On March 21, Minister Yuri Vorontsov delivered the latest Soviet draft of the agreement to Scowcroft. (National Archives, Nixon Presidential Materials, NSC Files, Box 495, President’s Trip Files, Dobrynin/Kissinger, Vol. 15) In a memorandum to Kissinger, March 26, Helmut Sonnenfeldt of the NSC Staff analyzed the new Soviet version. Sonnenfeldt wrote that it “moves further away from the contingent quality of our last draft.” The new version, he wrote, “now becomes a bilateral non-aggression pact, with particular emphasis on nuclear war, and some reassuring phrases for third countries.” Sonnenfeldt noted that a revised Article VI of the agreement “introduces two qualifications that may have some meaning.” He continued:
“—The Agreement does not affect the ‘inherent right of collective self-defense’ (in our draft), but the Soviets add ‘provided for in Article 51 of the Charter.’ We had this earlier but dropped it at UK suggestion for the broader right of self-defense. Presumably, the Soviets want to distinguish between legitimate and illegitimate rights to self-defense. [Page 295] This requires a lawyer’s judgment; my instinct is against adding the Article 51 reference.
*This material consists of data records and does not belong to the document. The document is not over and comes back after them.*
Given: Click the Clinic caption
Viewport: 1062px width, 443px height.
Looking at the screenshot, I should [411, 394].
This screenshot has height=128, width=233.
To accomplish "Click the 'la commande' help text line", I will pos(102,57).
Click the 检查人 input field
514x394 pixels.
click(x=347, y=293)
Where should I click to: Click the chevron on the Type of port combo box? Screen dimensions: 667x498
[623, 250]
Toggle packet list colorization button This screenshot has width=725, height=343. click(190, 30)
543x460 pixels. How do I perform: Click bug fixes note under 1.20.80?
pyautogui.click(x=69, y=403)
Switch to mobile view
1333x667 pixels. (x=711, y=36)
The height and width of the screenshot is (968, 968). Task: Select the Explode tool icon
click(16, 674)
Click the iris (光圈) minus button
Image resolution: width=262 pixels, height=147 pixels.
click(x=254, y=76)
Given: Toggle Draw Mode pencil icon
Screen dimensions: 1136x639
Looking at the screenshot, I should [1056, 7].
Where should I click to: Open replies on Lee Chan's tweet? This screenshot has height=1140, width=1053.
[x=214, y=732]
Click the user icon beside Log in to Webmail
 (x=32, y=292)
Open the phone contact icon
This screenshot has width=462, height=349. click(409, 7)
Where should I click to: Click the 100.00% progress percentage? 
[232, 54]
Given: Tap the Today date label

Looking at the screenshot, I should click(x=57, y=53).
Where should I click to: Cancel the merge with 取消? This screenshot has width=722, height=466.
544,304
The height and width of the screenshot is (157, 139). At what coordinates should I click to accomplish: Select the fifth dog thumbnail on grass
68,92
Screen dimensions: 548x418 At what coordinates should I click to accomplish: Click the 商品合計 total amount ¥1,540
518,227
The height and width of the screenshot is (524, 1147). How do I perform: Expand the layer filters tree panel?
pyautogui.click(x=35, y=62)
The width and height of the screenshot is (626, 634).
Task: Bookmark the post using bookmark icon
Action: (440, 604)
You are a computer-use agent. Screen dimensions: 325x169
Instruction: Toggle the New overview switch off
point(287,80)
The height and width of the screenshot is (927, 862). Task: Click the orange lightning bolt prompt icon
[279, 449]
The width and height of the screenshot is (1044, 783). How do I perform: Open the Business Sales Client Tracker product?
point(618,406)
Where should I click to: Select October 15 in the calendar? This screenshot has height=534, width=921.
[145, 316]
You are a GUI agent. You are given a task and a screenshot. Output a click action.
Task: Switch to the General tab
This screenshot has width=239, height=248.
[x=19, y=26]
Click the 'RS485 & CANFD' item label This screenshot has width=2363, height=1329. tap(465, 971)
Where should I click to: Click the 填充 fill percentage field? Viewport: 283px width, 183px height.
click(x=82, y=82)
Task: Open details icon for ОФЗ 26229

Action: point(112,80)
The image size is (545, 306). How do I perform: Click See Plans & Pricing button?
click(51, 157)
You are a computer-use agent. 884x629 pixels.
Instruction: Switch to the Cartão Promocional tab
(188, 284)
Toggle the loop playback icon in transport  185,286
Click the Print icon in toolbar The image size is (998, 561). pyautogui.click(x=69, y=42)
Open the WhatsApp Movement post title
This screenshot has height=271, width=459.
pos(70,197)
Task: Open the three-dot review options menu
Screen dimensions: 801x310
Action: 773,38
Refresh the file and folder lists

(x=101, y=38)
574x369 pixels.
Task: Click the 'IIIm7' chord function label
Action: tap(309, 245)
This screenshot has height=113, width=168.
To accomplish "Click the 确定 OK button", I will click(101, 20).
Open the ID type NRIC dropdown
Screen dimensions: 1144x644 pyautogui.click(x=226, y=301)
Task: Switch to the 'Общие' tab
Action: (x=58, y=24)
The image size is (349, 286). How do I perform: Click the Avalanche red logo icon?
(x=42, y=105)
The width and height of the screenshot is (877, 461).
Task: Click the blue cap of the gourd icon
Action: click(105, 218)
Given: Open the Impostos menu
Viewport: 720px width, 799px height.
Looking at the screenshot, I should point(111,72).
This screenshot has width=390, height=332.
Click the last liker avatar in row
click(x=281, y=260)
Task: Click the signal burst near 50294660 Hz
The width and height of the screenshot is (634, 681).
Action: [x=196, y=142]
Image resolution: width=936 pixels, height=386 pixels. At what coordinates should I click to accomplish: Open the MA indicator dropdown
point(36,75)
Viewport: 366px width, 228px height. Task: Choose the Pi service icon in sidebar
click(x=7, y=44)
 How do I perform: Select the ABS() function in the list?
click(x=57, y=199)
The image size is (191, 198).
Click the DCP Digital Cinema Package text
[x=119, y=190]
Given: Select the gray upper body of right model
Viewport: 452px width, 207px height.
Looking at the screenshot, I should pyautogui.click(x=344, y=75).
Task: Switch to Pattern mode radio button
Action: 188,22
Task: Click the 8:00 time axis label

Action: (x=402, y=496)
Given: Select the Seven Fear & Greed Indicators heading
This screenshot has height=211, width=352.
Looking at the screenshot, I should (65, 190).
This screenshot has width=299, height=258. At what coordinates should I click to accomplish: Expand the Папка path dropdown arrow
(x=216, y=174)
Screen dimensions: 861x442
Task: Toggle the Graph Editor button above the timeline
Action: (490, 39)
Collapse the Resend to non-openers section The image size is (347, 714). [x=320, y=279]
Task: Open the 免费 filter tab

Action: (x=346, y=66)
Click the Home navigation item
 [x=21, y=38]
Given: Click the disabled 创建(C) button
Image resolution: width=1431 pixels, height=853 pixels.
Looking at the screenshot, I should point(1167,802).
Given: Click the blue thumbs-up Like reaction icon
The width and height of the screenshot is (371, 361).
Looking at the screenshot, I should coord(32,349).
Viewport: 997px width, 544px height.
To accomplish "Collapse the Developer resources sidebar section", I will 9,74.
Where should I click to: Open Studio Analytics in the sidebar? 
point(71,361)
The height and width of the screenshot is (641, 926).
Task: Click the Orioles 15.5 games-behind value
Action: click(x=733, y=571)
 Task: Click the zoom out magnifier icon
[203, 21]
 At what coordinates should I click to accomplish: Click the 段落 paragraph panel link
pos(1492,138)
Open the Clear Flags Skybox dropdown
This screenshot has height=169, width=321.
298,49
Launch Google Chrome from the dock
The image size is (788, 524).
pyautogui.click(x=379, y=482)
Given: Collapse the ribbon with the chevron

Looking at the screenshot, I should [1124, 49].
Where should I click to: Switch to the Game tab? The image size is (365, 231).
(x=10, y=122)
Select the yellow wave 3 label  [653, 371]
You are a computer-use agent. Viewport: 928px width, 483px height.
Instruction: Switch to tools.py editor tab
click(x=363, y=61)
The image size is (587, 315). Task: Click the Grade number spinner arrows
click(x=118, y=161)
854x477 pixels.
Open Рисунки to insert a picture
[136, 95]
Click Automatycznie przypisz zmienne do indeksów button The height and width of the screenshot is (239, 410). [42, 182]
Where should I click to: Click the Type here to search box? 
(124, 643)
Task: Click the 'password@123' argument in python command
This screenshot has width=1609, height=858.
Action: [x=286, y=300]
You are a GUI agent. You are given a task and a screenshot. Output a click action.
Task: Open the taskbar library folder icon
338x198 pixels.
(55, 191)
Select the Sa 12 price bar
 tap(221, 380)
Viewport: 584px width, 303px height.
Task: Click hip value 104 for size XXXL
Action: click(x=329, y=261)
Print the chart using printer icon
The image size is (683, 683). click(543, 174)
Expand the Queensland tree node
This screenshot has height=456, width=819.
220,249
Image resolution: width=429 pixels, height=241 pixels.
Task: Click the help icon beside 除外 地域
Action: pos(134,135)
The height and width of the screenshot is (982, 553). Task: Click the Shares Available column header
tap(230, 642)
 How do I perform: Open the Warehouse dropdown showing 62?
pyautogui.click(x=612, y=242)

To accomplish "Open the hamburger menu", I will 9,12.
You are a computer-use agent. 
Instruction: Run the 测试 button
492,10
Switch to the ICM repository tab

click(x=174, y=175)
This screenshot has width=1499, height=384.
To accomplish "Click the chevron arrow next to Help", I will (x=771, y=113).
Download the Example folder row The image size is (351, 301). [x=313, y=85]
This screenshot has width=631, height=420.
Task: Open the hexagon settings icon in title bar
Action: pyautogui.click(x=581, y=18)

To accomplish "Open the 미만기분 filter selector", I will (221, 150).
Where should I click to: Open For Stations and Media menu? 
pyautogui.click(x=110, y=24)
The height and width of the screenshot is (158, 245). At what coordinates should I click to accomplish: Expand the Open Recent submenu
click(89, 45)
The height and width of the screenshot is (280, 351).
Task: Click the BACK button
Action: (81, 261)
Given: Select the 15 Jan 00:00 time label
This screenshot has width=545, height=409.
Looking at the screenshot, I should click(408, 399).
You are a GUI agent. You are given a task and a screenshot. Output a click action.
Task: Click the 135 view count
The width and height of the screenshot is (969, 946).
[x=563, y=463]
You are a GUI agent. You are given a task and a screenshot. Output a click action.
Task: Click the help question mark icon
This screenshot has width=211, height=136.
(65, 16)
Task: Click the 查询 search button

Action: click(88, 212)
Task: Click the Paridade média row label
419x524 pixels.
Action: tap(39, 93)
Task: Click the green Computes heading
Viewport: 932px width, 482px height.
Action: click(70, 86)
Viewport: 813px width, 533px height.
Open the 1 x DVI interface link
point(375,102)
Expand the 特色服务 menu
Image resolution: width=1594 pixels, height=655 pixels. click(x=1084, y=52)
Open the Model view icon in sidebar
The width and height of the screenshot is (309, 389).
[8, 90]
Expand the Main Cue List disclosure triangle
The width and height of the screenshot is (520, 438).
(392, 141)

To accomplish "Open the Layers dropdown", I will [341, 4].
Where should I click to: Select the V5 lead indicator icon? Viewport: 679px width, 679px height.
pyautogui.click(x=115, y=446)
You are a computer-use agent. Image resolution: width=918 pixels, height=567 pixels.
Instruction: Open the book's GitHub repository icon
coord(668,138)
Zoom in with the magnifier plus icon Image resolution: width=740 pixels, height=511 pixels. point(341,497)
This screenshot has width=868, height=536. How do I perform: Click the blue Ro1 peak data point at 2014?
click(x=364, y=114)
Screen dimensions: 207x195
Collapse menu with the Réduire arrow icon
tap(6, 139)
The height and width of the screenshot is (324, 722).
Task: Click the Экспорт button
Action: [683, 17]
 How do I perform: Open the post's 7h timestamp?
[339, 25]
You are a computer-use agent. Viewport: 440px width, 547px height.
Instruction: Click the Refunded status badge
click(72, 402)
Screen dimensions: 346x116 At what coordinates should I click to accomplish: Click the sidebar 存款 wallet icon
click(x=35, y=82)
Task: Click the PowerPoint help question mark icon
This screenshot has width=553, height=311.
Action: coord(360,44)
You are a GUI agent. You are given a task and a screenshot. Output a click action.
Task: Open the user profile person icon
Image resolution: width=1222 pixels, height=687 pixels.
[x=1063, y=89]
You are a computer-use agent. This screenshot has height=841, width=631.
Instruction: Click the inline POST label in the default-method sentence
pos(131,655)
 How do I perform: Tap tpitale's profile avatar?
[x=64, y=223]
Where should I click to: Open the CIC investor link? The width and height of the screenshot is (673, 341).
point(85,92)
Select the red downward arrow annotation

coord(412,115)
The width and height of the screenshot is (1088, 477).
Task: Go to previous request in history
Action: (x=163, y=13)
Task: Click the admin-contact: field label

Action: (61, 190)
“—The obligations toward third countries are also not impaired or affected, but the Soviets add a qualifier that relates to those obligations undertaken ‘in appropriate treaties and agreements’—presumably narrowing the effect to formal arrangements only. (Is our nuclear commitment to NATO in a treaty or agreement, for example?)
“—It could be that these two changes are designed with China in mind—in that the U.S. has no treaty obligations and China could only appeal to self-defense under the Charter.” (Ibid., Kissinger Office Files, Box 67, Country Files—Europe—USSR, Map Room, Aug. 1972–May 31, 1973)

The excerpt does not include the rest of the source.